**Set task:**
Write a continuation of the personal faith testimony below, beginning right after its final sentence about being unable to change in one's own strength.

**Excerpted passage:**
━━━━━━━━━━

Thursday, August 6, 2015

Mitchell Baumgartner

If I had to say what my life was like before Jesus, I would say that I was in need of something.  I am blessed to have an amazing family, good role models and a community that cares, but something was wrong.  I had everything except what I was truly searching for.  So, naturally, I started looking for what the world says would fulfill this emptiness in my life.  
I attempted to fit into the cool crowd, tried to succeed in sports, make my name known in school, all which was unfulfilling. I was still empty and in the wake of the failure of these behaviors I shifted my focus again to selfish actions. This is when I started my long stretch of being addicted to pornography.  I went through this in stages, I first found out about it while I was hanging out with my “friends” in 6th grade…6th grade!  All through my high school years, I struggled with addiction and fear that if anyone found out, I would lose my status as the good boy. Sin had such a strong hold on me, and I tried everything I knew how to change, but in my own strength I could do nothing.

━━━━━━━━━━

**Information supplied:**
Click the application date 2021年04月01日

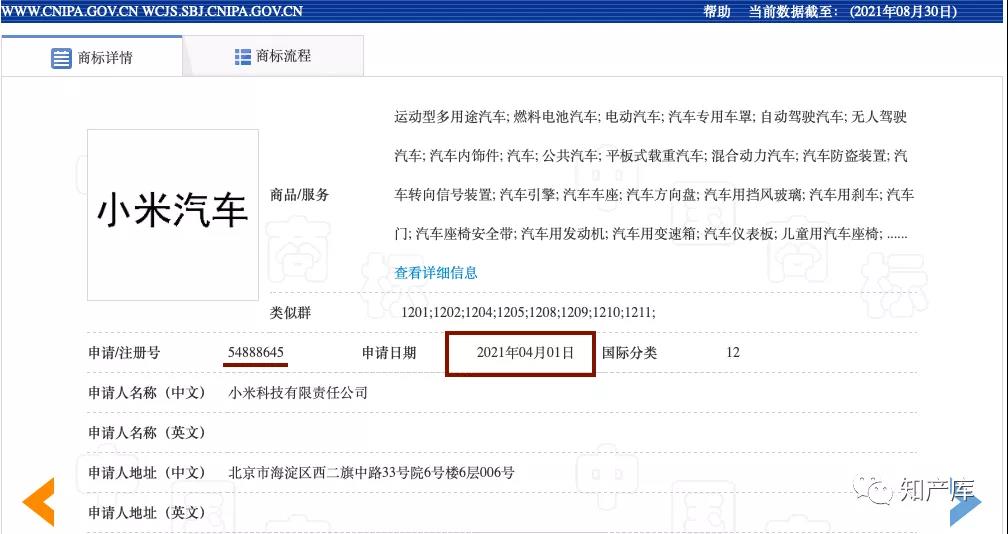(525, 353)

━━━━━━━━━━

**Answer for this exercise:**
I came to know Jesus on a Sunday night my first freshman semester of college.  After weeks of listening to messages about purity, repentance, and this amazing life in Jesus, I broke down and realized I had been searching for success, love, fame, power, and wealth my whole life and continually came up empty. Even in the midst of all my sinning, Jesus died for me.  My decisions to choose myself constantly nailed him to the cross and he willingly let me. I stayed up that night until 1 o’clock writing out and confessing my sin, fully knowing that I didn’t have to carry it anymore. It wasn’t mine and Jesus had made me clean. I knew that I was going to be changed, and that it was time to seek help. Finally, I knew where to look for it.
After deciding to follow Jesus my heart has found satisfaction far more than anything the word could bring.  I realized however, that this was not a one time commitment, I had to be ALL IN!  I have made a choice that I will daily choose Jesus and he will be the center of my life. I have started breaking free from the chains of pornography, and have found community that I know I will walk with my whole life. In my searching I chose myself, but now I am found and belong more than I ever thought possible.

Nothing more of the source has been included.